Quand le jeu Transpac Tahiti se conjugue avec cours de météo au CMMPF

Les étudiants de la classe de CIN pêche au CMMPF, qui participent à la course Transpac Tahiti sur Virtual Regatta depuis 8 jours, ont reçu au CMMPF un vrai régatier de course au large, venu partager son analyse de la carte météo pour mieux appréhender la dernière partie du parcours de la course.

La team des élèves du CMMPF actuellement dans la course Transpac Tahiti est restée assez homogène et ils sont tous à quelques heures de passer l’équateur, la zone dite du « pot au noir », qui est généralement synonyme de vents et de courants instables en direction et en force.  Dans ce contexte, un navigateur du Fenua, Benoit Parnaudeau, qui a à son palmarès un Vendée Globe, une transat Jacques Vabre entre autres, est venu leur parler de son expérience de la course au large, et leur donner quelques conseils sur la dernière partie du parcours, de l’équateur jusqu’à Tahiti. Il était question d’analyser la carte météo et les dépressions en place sur la zone, les systèmes de vent entre les fronts froids et fronts chauds.  L’idée, leur dit-il, est d’évaluer le vent sur le parcours pour se positionner au mieux afin d’arriver sur le waypoint de Mataiva, le plus à l’Est possible. Si vous arrivez à l’Ouest, vous vous rallongerez la route car vous serez face aux vents dominants. Or, c’est une course de vitesse, il faut que vous évitiez de naviguer face au vent, et aussi de naviguer trop vent arrière, car ce type de bateau de 100’ avance plus vite s’il gite un peu et si vous arrivez à ouvrir un peu les voiles.

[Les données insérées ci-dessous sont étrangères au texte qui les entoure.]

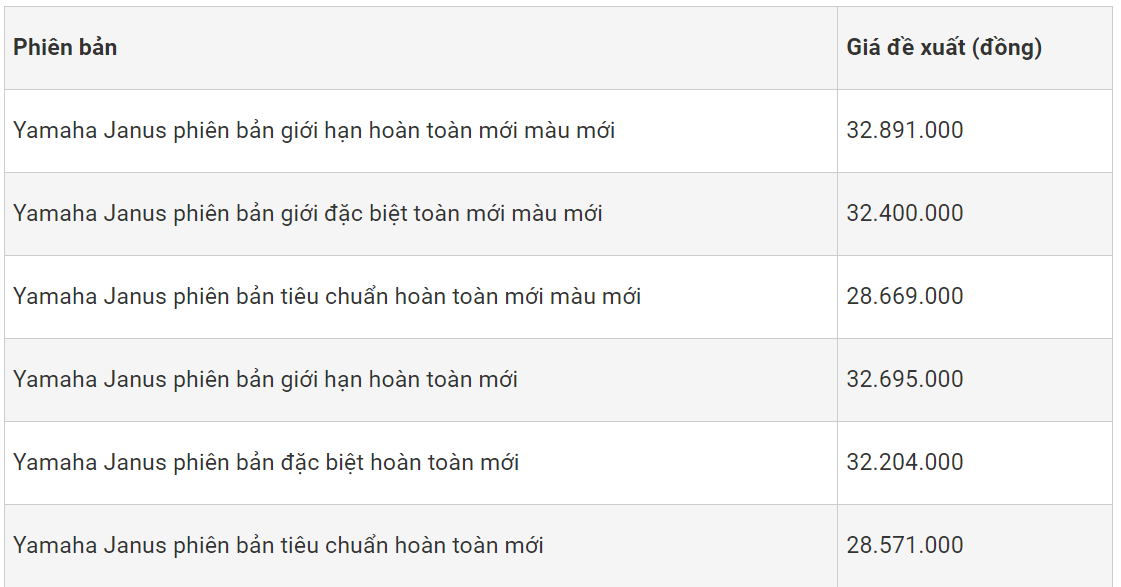The height and width of the screenshot is (587, 1121).
Task: Click the word "Yamaha" in the 32.204.000 row
Action: (x=55, y=462)
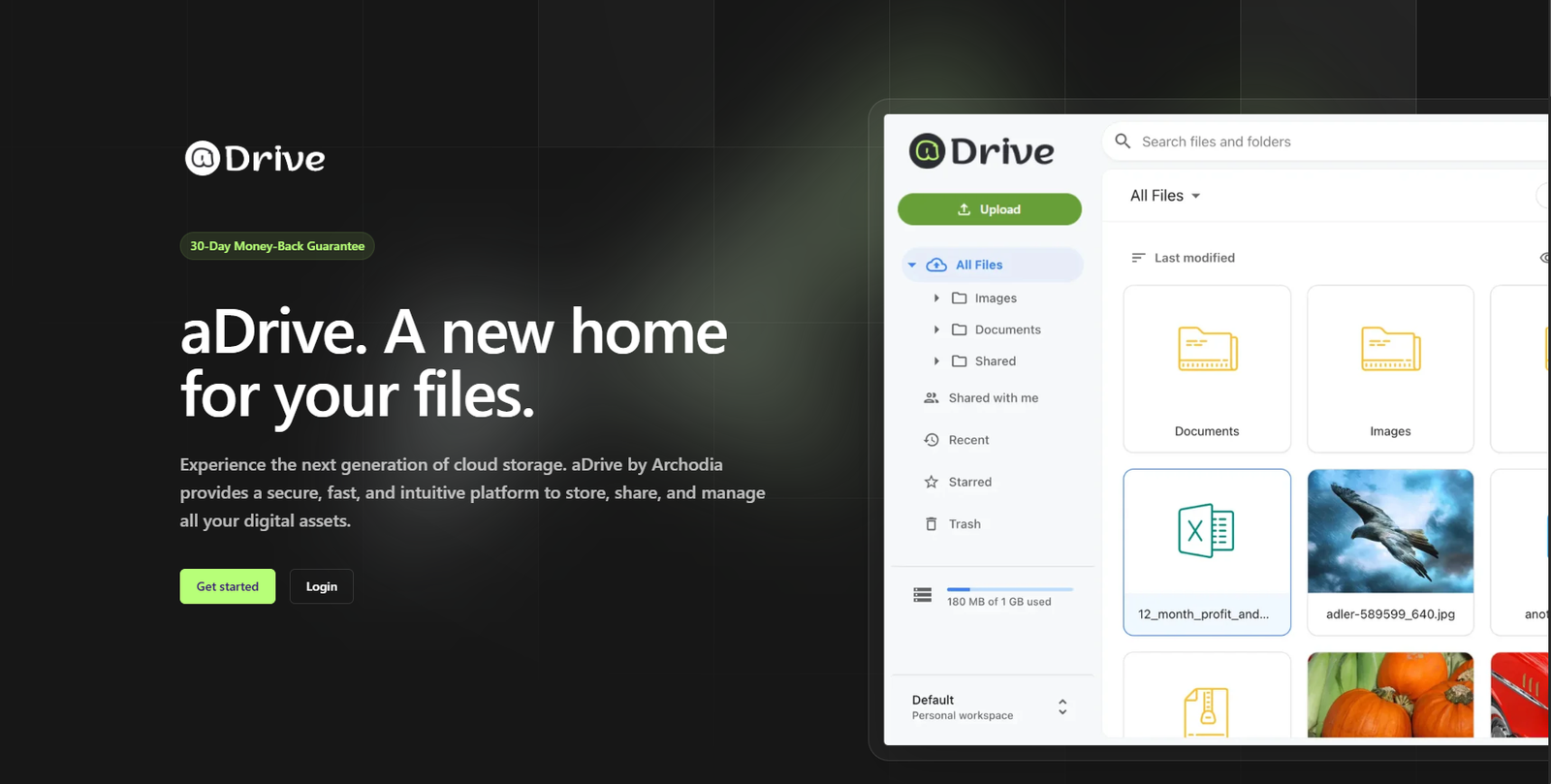
Task: Click the Login button
Action: click(x=321, y=586)
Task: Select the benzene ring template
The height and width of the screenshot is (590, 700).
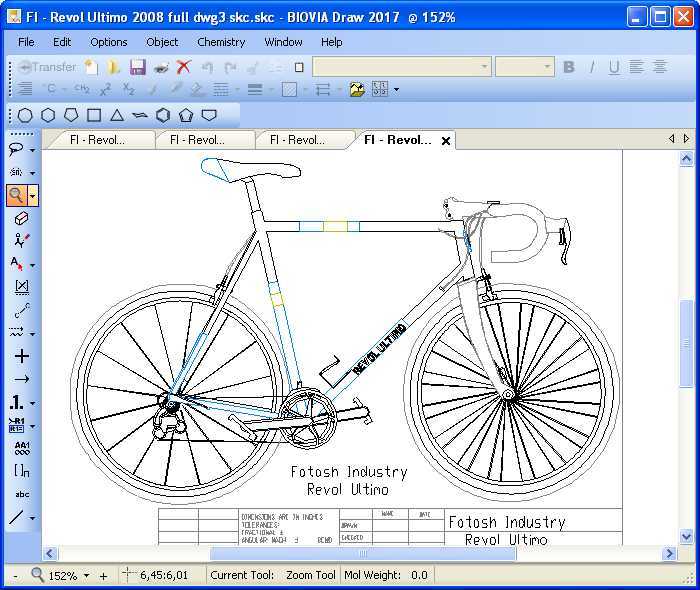Action: point(163,115)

Leur professeur exprimait quant à elle sa satisfaction de voir que ses élèves, avec ce jeu – cette course sur une longue distance – se questionnent sur où ils sont, où ils vont et ce qui se passe autour. « Au niveau de l’apprentissage des marins à la pêche, ce jeu permet de développer des compétences dans la compréhension et l’analyse de la situation météorologique. Ils doivent réfléchir à leur route pour trouver le meilleur compromis cap/vitesse sur l’ensemble du parcours. Ce jeu est un bon simulateur pour appréhender la navigation hauturière. »

Il reste à peine deux ou 3 jours de course pour les premiers, mais rien n’est encore joué, le passage de l’équateur et la dernière ligne droite vers Tahiti peuvent encore changer le classement, et gageons que les conseils prodigués par ce marin expérimenté, leur seront bien utiles.

Le Vice-président Teva Rohfritsch, Président du Conseil d’administration du CMMPF, souhaite une bonne course aux élèves et aux compétiteurs.

Parole à Marco Paia, élève du CIN pêche ( et en course sous le pseudo Oracle 987) :

Comment se passe ta course ? On m’a dit que sur les 3 derniers jours tu avais fait une remontée fulgurante dans le classement de la course.

« Oui, c’est de la sorcellerie ! je me suis vraiment pris dans le jeu de cette course, et même le week-end à la maison, je me connecte pour faire avancer mon bateau ! Au début, c’était juste un jeu, puis c’est devenu une vraie compétition avec les collègues de la classe et du CMMPF, comme ceux du BCPL. On est reconnaissant envers notre professeure de nous avoir proposé cette course virtuelle. C’est vraiment un plus dans la formation, on a appris à faire attention aux vents, aux courants marins, à essayer d’anticiper la météo pour mieux se placer.»

Parole à Kahaya , élève du CIN pêche( et en course sous le pseudo KahMJ) :

« Au début, je n’avais jamais joué sur Virtual Regatta, et en fait, c’est un jeu mais un apprentissage aussi, surtout pour le vent, le courant, la météo, on doit se projeter et essayer d’analyser la météo pour anticiper. Je pense que dans la vraie vie, quand je naviguerai, je vais plus faire attention à la météo et où je me positionne par rapport au vent.»